## DATA
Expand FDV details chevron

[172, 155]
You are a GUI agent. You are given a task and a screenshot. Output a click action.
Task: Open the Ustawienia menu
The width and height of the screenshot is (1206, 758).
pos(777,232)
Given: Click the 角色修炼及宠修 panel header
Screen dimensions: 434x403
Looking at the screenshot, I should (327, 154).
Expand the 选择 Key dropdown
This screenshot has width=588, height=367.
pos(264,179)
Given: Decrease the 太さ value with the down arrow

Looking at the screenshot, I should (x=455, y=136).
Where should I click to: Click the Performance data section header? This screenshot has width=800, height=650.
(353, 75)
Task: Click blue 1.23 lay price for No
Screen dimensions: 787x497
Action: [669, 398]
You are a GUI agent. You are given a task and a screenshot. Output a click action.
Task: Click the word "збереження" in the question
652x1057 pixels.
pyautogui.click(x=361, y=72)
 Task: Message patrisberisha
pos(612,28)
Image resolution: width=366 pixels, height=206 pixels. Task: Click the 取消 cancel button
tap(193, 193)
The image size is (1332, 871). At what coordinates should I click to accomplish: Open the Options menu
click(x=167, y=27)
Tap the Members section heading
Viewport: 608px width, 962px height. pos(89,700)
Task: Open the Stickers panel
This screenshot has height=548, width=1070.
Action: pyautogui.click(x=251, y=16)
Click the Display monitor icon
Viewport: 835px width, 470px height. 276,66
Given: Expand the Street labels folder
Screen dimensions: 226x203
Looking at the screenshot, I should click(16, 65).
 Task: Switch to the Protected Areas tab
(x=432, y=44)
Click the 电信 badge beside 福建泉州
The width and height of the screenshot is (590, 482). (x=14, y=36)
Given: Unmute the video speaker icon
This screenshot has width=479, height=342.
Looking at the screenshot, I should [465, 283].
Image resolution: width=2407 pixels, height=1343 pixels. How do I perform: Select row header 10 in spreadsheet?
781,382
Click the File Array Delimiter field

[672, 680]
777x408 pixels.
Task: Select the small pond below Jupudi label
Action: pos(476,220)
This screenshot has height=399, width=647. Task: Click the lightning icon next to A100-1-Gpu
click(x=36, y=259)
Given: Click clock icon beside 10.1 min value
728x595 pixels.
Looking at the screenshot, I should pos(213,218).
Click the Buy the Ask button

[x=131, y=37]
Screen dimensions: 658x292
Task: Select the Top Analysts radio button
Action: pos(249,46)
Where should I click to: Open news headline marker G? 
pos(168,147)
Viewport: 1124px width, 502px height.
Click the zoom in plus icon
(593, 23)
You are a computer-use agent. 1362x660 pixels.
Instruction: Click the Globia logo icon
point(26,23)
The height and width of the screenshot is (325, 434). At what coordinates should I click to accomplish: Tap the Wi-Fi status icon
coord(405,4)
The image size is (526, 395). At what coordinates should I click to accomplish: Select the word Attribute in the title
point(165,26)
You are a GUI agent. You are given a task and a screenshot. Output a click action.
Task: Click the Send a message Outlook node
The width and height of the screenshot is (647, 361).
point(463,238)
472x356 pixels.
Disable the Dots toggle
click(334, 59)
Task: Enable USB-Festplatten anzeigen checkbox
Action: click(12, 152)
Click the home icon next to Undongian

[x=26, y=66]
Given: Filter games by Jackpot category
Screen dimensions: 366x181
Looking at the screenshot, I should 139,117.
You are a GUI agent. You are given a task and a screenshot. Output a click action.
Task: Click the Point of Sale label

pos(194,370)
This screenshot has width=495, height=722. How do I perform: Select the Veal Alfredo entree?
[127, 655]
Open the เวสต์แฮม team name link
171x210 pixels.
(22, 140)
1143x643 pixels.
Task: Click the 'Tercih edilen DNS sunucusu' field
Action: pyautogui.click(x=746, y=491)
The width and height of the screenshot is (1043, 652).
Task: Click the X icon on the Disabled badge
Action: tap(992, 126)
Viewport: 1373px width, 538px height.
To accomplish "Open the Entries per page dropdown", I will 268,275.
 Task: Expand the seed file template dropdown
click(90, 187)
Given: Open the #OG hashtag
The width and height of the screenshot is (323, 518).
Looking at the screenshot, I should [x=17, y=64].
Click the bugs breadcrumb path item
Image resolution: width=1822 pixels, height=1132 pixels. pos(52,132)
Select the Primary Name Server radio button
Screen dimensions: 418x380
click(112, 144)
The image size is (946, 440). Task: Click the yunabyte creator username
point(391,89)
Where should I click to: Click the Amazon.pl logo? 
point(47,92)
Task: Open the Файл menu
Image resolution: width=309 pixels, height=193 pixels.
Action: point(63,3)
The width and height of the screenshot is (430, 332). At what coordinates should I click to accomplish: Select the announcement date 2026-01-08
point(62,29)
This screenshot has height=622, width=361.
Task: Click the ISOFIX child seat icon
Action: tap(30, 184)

## DESCRIPTION OF THE TASK
Copy every line of the material above in which the string "panel" can be found.

## RESPONSE TO THIS EXERCISE
Given: Click the 角色修炼及宠修 panel header
Task: Open the Stickers panel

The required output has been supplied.